> Dataset entries
########################################

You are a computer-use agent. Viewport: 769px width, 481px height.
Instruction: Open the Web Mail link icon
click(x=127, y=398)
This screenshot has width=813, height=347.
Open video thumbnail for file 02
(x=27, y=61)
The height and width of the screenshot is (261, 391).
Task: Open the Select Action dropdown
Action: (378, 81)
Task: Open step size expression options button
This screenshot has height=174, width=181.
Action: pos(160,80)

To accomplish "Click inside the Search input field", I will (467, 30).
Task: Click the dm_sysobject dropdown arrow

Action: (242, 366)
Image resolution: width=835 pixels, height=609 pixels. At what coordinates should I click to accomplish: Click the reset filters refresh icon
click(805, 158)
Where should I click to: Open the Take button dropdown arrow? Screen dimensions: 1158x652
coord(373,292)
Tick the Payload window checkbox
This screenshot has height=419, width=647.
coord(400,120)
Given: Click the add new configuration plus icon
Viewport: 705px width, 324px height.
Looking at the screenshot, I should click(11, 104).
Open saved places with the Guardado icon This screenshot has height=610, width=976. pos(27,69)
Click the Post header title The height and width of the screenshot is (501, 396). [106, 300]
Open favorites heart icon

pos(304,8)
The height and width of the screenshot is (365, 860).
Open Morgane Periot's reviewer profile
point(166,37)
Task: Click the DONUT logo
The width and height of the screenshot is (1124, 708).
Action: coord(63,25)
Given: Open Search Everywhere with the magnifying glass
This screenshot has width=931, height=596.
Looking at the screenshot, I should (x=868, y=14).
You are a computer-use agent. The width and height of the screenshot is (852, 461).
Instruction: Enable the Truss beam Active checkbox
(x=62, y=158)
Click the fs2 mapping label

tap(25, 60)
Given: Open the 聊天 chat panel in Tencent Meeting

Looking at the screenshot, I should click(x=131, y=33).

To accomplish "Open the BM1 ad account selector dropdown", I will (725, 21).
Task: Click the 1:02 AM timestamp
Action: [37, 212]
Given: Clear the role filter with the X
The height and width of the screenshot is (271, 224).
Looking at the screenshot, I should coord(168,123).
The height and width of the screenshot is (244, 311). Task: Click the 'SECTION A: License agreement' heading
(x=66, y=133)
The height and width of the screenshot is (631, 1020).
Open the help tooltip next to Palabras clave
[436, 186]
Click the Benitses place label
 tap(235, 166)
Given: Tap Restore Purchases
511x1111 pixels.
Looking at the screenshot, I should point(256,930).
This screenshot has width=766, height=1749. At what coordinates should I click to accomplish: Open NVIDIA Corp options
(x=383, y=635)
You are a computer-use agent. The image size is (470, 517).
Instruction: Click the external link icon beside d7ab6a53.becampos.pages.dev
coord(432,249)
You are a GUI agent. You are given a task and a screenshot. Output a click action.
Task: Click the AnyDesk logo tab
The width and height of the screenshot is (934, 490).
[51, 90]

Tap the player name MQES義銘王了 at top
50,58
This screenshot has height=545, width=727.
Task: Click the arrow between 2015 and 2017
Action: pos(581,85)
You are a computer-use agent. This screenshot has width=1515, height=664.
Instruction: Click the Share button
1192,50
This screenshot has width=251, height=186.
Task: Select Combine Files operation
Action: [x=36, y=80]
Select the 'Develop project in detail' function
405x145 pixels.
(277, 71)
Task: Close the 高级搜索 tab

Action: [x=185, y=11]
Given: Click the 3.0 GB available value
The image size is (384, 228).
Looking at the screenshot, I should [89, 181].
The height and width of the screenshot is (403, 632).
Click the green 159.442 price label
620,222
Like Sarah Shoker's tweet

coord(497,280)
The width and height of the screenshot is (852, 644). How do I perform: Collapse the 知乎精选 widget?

########################################

> To do
Every line that contains "computer" should be copied out of the data.

> Result of this exercise
You are a computer-use agent. Viewport: 769px width, 481px height.
You are a computer-use agent. The width and height of the screenshot is (852, 461).
You are a computer-use agent. The image size is (470, 517).
You are a computer-use agent. This screenshot has width=1515, height=664.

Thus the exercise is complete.